§ SOURCE PASSAGE

I don't know what is the story behind this function. I don't know why it
is required to be constant-time. What I do know is that nowadays,
non-cryptographic hash functions are so fast that hashing is rarely an
issue [1], and that many languages have converged to using SipHash for
hash-tables since it is fast and protects against hash flooding (if
hash-table based on a poorly designed hash is exposed through a public
API, an attacker may be able to forge malicious inputs that all hash to
the same target bucket).
> I think what we probably want is a strong collision resistant hash. A
> strong crypto hash would do the job for this. So the current core hash
> would not be impacted.
Cryptographic hash functions have properties that are not required for
generic hash functions (like pre-image resistance) which makes them much
slower. SipHash is formally a MAC since it requires a key to be secure,
but it is really fast (see [1]).

§ CHALLENGES
- 1) Condense the paragraph in the hash function discussion that begins "Cryptographic hash functions have properties" into two shorter sentences, keeping its main facts.
- 2) According to the hash function discussion, what two reasons led many languages to adopt SipHash for hash tables?
- 3) Write the next part of the hash function discussion, picking up after its final sentence.
The data below has no connection to the hash function discussion.

§ COLLECTED DATA

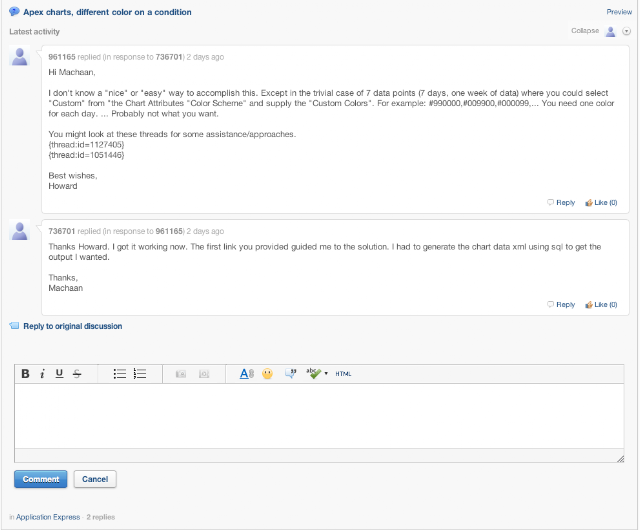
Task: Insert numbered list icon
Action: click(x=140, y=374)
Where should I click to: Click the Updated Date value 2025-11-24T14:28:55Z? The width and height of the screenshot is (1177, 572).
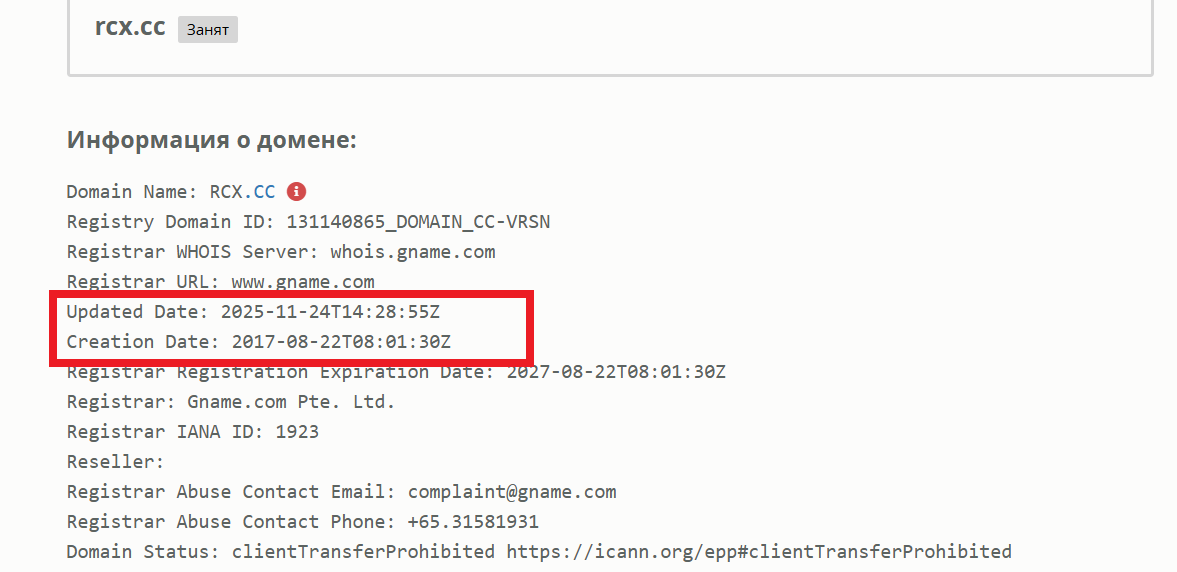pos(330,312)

§ ANSWERS BY TASK
- 1) Cryptographic hash functions have properties that generic hash functions do not need, such as pre-image resistance, and this makes them much slower. SipHash is formally a MAC because it needs a key to be secure, but it is very fast.

- 2) It is fast and protects against hash flooding.

- 3)
I do not think going for a cryptographic hash function as default hash
is a good idea. I would use SipHash for hash-tables and maybe another
one like CityHash or XXH for internal use like generating identifiers.
> I had some discussions related to this, i.e. crypto hash, in core guile,
> with Ludovic and Rob. I think that having core support for some
> the crypto hashing makes sense, especially if the compiler needs it.
That said, I think having curated cryptographic primitives in the core
language like Go does is a great step toward a more secure ecosystem.
Even if the compiler does not need it in the end.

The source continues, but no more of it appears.